著者:宮城谷昌光
発行:文藝春秋 2025年
本書は著者が1991年から1996年に発表した中国の伝説時代、春秋戦国・前漢時代を題材にした短編小説(の一部)から構成されている。「布衣の人」は舜、「買われた宰相」は、百里奚、「俠骨記」は曹劌(そうかい)、「宋門の雨」は墨翟(墨子)、「花の歳月」は、竇姫(猗房)(武帝の2代前の文帝の皇后で文帝の後を継いだ景帝の母)といった具合である。
春秋左氏伝や史記などに記された断片的な史実をもとに想像を膨らませて空白部分を補い印象的、感動的な物語になっていると思う。
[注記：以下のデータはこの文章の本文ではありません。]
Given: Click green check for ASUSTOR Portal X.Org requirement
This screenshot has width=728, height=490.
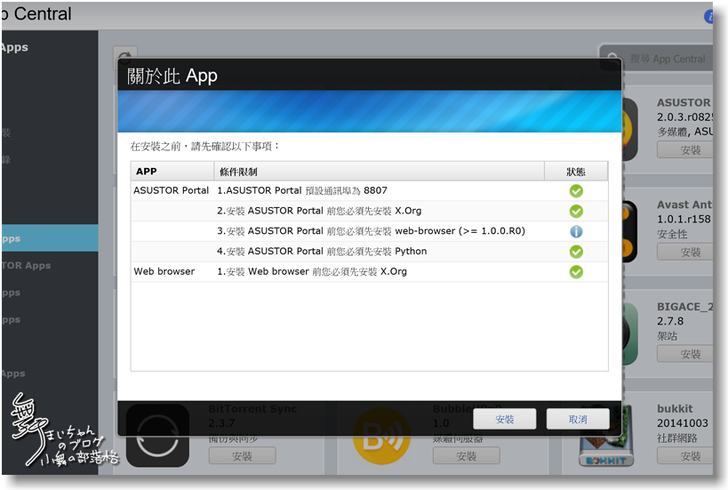Looking at the screenshot, I should tap(576, 211).
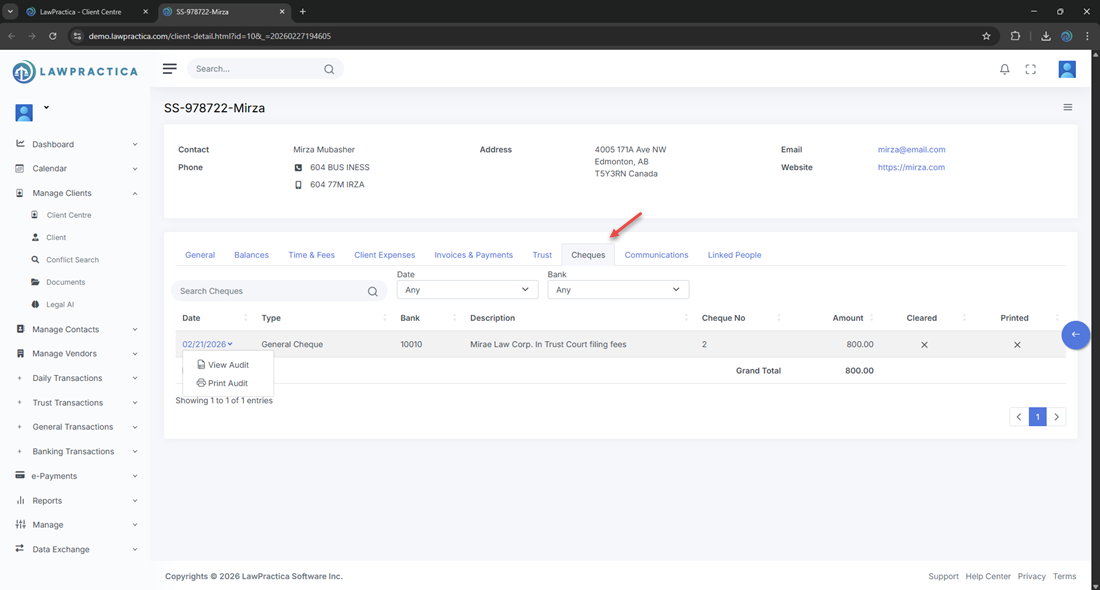Screen dimensions: 1100x590
Task: Click the notification bell icon
Action: pos(1005,69)

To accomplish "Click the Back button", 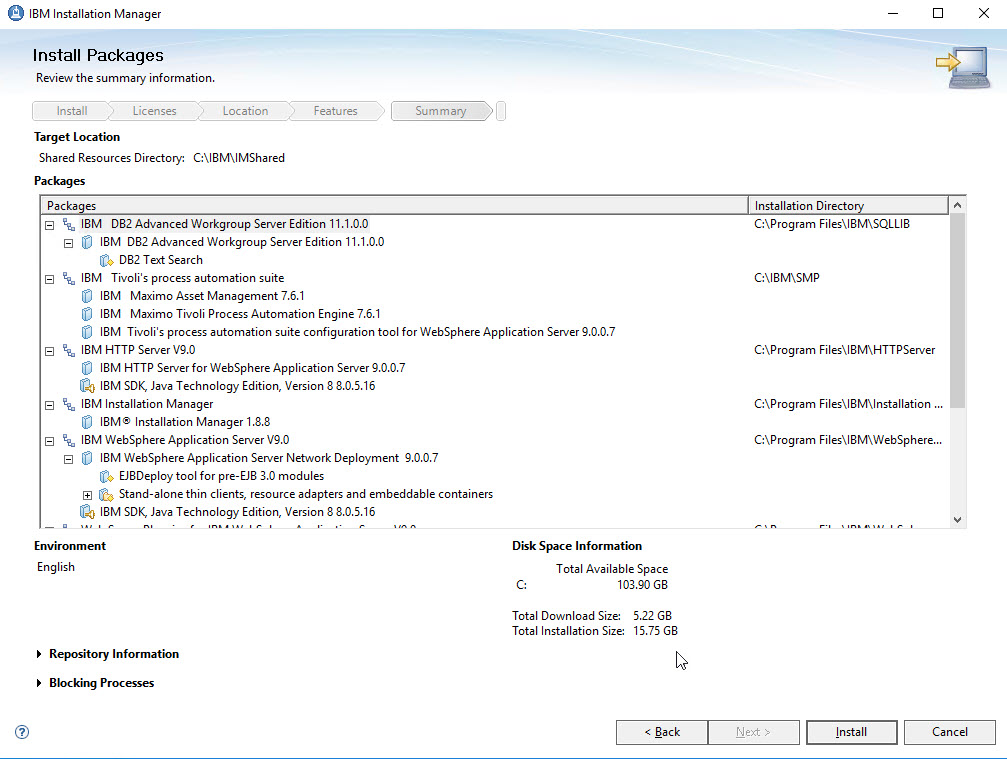I will pos(661,732).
例えば、「花の歳月」の主人公竇姫(猗房)については史記・外戚世家をベースとしているが、小説では猗房は貧農の出であるとして、農家でのきびしい生活から呂后の侍女となり、代王(のちに文帝として即位)のもとに送られ、ついには文帝の皇后となり、実弟の広国との対面を果たすまでの波乱万丈の、涙を流さずにはおられない物語が展開されている。
竇姫については全く知らなかったので、史記の外戚世家を読んでみたくなった。